What started as a renovation project has become a rebuild that will be one of the first public mass timber buildings in New York City.
The new Canarsie Library, a branch of the Brooklyn Public Library (BPL), broke ground in February and is undergoing a $30.9-million project that will include meeting spaces, a recording studio, and more across 11,000 sq ft—twice the size of the previous building—upon completion in 2027.
Architect and designer Studio Joseph and general contractor Shawmut Design and Construction initially planned to renovate the library after being awarded the contract. Site reviews, along with the project’s evolving priorities, indicated that a teardown and rebuild were necessary, says Jonathan Fiato, a senior director with Shawmut.

Site reviews and prioritized project changes dictated that the team tear down and rebuild the existing building rather than renovate it.
The idea to pursue mass timber construction stemmed from feedback the BPL and its contractors received at community meetings held over several months. “This scheme that we chose captures the spirit of what we were listening to,” says Wendy Evans Joseph, founding partner of Studio Joseph.
Locals wanted space for teens, a request the BPL hears regularly when updating its branches. “Libraries are not that quiet anymore,” Bodenheimer says, adding that the aim is to offer areas that allow loud after-school activities.
Residents also asked for a more natural, warm feel, says Evans Joseph. As a result, mass timber became a design consideration and later the favored building technology. Though the new BPL branch will have metal cladding on the exterior, the wood will be exposed internally,

Residents asked for the library to have a more natural, warm feel.
The project team says $20 million of the reconstruction price tag was allocated from New York City capital funding. BPL is in the midst of a construction surge, with more than a third of its 60 libraries either recently overhauled and replaced or slated for large-scale changes, according to Fritzi Bodenheimer, a senior press officer with the library. The Canarsie location, built in 1960, needed updates to address some of the roughly $550 million in unmet capital needs across the library system.
Shawmut’s detailed quality assurance plan decreases the chance that trade partners working on the materials will damage exposed mass timber.
The construction decision marked the Canarsie Library as the first cross-laminated timber building Shawmut has designed in New York. The company has worked on 10 other mass timber projects across the nation, however. A client-contractor team also visited two mass timber projects underway in the region, the Amherst College student dining center and the American Repertory Theater at Harvard University, to see what construction looks like.Shawmut’s detailed quality assurance plan is designed to reduce the risk that trade partners working on the materials will damage what will ultimately be exposed mass timber. Tarps and plastic wrap used to protect other construction materials would damage the cross-laminated timber because they are too impermeable, for example. Instead, Shawmut had to plan for plywood barricades and other more breathable interventions.
For similar quality concerns, fixtures and other installed library equipment had to be planned far in advance and required intensive planning in 3D mockups. “If you move a light fixture in a sheetrock ceiling, you move the hole,” Fiato says. “If you move it in a CLT ceiling, your patch isn’t going to look very good.”

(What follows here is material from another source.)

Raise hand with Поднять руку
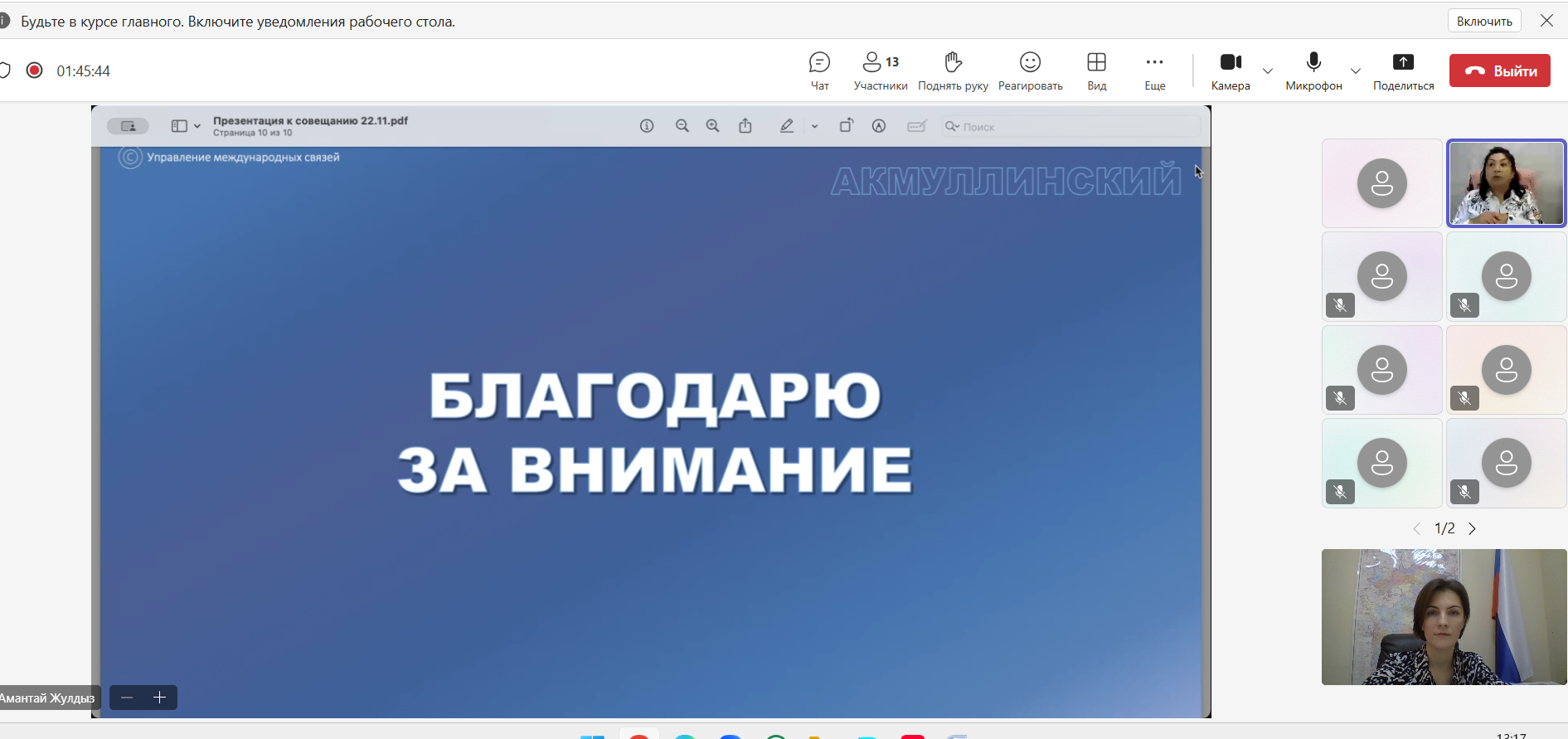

The project includes meeting spaces, a recording studio, and more across 11,000 sq ft, or twice the space of the previous building on the site.
The library will also have a glass curtain wall. Instead of being hung with brackets, the facade will be integrated into the cross-laminated timber. The installation is complicated, even by mass timber-construction standards, Fiato says. The glazing will be a tight fit for the sake of structural integrity and energy code compliance, so Shawmut started with computer mockups before escalating to 16 ft by 13 ft mockups of the curtain wall in Long Island. The components are being manufactured now and should arrive on site later this year and next.
Other design elements in the completed building either use wood or aim to extend the warm, approachable feeling to new surfaces, Evans Joseph says. TECTUM wood fiber panels will be used as an acoustic material, while the terrazzo-style rubber floor is meant to be friendly and inviting.
As one of the first public, mass timber buildings in the city, Fiato knows the Dept. of Buildings and the New York City Fire Dept. are curious to track its performance. Height limits for cross-laminated timber are currently set at 85 ft in New York City, so Fiato is excited to see how building codes might change as more mass timber is introduced.
And soon, Canarsie will be one of a couple wood-based libraries for the city to assess: By coincidence, the New Lots branch of the Brooklyn Public Library is also being reconstructed with mass timber.